*Work task*: Could you print exactly the lines of the listing below, starting at the line that has "Ceredigion (30, 140)" and ending at the line that has "Trastornos del Comportamiento (51, 2303)", and only those lines?

*Records provided*:

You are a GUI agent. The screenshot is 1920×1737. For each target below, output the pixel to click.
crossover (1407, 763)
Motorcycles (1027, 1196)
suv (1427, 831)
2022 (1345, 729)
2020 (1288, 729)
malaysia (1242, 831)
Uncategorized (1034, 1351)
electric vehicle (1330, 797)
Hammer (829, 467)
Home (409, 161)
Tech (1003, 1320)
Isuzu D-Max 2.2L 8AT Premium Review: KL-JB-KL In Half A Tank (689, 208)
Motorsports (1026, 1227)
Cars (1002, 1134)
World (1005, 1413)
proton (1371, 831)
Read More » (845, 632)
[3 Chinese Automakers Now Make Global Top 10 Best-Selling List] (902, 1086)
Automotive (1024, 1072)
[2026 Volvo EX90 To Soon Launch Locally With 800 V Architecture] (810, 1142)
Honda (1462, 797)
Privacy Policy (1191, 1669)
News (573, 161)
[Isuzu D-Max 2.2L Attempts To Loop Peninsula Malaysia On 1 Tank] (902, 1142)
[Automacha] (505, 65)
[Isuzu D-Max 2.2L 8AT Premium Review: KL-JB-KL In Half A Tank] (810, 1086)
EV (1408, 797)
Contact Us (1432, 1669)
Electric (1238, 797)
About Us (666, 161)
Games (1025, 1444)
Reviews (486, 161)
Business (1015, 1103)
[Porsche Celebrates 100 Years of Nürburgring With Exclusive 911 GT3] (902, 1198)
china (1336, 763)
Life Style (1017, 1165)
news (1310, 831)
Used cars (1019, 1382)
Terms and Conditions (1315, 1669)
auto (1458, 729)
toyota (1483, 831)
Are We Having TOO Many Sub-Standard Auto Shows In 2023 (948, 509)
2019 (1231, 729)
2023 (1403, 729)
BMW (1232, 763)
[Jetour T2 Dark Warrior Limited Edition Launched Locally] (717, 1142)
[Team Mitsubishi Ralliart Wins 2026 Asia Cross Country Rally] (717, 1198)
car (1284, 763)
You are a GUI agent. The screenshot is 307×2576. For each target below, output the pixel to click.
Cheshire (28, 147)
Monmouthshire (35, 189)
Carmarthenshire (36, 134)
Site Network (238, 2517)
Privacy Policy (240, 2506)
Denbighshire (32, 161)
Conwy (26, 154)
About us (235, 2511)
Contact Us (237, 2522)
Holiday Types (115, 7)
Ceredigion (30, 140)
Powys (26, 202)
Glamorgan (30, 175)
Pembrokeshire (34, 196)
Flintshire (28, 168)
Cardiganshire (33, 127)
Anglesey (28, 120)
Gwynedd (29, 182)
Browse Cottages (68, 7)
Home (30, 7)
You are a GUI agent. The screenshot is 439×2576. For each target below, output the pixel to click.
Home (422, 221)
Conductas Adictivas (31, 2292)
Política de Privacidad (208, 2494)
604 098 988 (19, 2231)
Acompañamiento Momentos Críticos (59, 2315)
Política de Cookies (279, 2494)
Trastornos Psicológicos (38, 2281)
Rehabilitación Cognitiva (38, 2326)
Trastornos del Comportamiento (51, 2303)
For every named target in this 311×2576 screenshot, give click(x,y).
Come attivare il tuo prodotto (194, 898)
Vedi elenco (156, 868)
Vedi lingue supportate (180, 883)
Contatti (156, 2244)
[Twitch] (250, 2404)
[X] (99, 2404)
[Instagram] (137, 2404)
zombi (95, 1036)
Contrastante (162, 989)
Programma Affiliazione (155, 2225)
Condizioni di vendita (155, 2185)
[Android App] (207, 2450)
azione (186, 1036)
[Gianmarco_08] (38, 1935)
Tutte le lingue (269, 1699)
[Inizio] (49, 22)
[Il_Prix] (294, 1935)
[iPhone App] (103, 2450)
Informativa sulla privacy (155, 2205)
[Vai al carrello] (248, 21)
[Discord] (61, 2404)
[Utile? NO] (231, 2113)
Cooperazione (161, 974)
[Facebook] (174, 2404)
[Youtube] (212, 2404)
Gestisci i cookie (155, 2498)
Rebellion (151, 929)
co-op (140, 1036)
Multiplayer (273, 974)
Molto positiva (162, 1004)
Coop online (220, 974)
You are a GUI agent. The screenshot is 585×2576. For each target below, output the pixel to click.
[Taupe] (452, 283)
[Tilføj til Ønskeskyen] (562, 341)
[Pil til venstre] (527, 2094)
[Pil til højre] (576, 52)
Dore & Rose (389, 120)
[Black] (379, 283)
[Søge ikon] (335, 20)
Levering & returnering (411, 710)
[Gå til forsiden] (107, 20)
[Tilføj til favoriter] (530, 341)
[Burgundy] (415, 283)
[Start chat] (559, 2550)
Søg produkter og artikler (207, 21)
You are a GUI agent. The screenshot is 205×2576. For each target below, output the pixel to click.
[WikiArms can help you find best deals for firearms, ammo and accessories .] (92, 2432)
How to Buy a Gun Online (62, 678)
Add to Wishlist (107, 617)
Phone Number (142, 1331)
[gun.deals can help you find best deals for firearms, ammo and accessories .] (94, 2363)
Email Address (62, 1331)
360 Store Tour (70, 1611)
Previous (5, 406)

*Task output*:
Ceredigion (30, 140)
Powys (26, 202)
Glamorgan (30, 175)
Pembrokeshire (34, 196)
Flintshire (28, 168)
Cardiganshire (33, 127)
Anglesey (28, 120)
Gwynedd (29, 182)
Browse Cottages (68, 7)
Home (30, 7)
You are a GUI agent. The screenshot is 439×2576. For each target below, output the pixel to click.
Home (422, 221)
Conductas Adictivas (31, 2292)
Política de Privacidad (208, 2494)
604 098 988 (19, 2231)
Acompañamiento Momentos Críticos (59, 2315)
Política de Cookies (279, 2494)
Trastornos Psicológicos (38, 2281)
Rehabilitación Cognitiva (38, 2326)
Trastornos del Comportamiento (51, 2303)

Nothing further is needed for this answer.